== Directions ==
Copy the following lines word for word, omitting the pictures from your answer.

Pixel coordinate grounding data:
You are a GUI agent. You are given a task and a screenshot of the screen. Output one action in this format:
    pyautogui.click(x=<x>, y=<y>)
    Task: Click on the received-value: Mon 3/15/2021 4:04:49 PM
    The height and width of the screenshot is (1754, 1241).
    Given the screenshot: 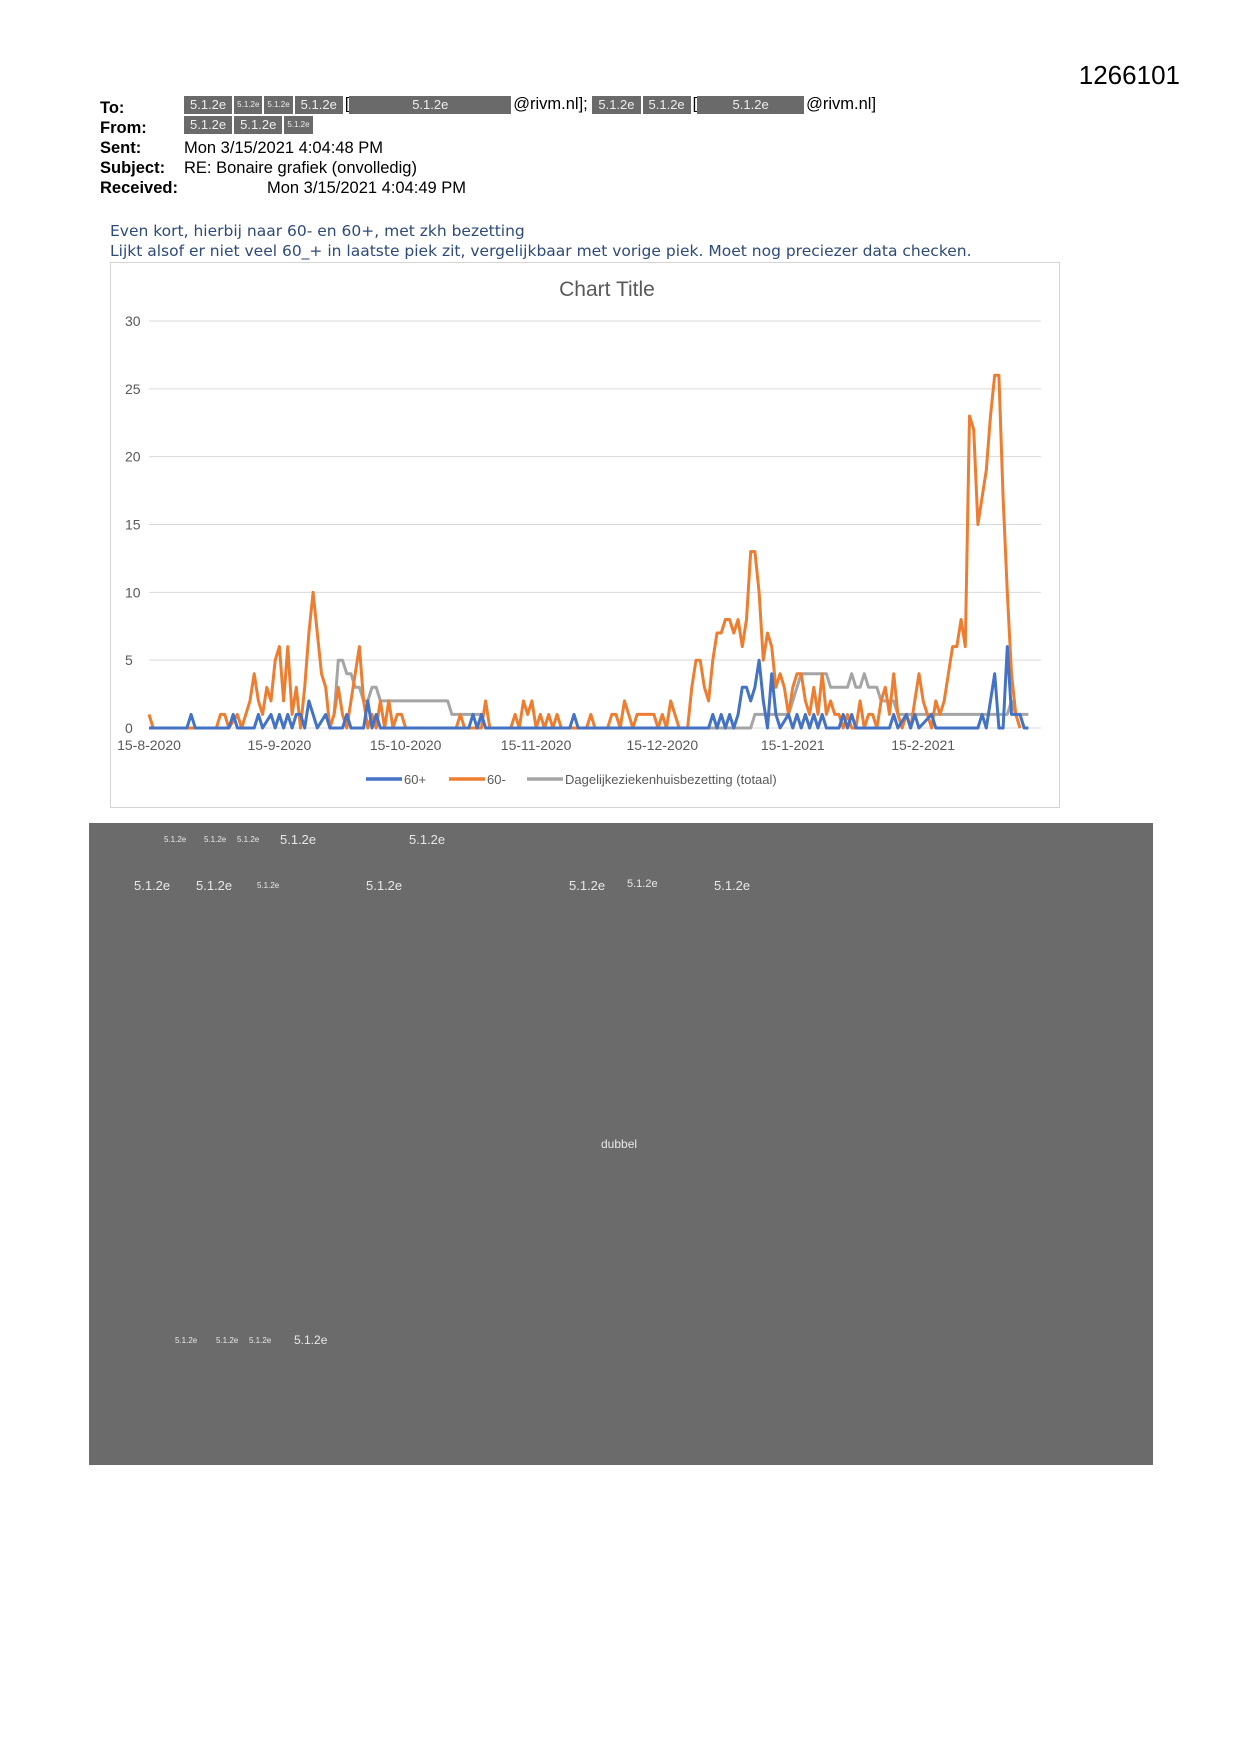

== Response ==
You are a GUI agent. You are given a task and a screenshot of the screen. Output one action in this format:
    pyautogui.click(x=<x>, y=<y>)
    Task: Click on the received-value: Mon 3/15/2021 4:04:49 PM
    The height and width of the screenshot is (1754, 1241).
    Given the screenshot: 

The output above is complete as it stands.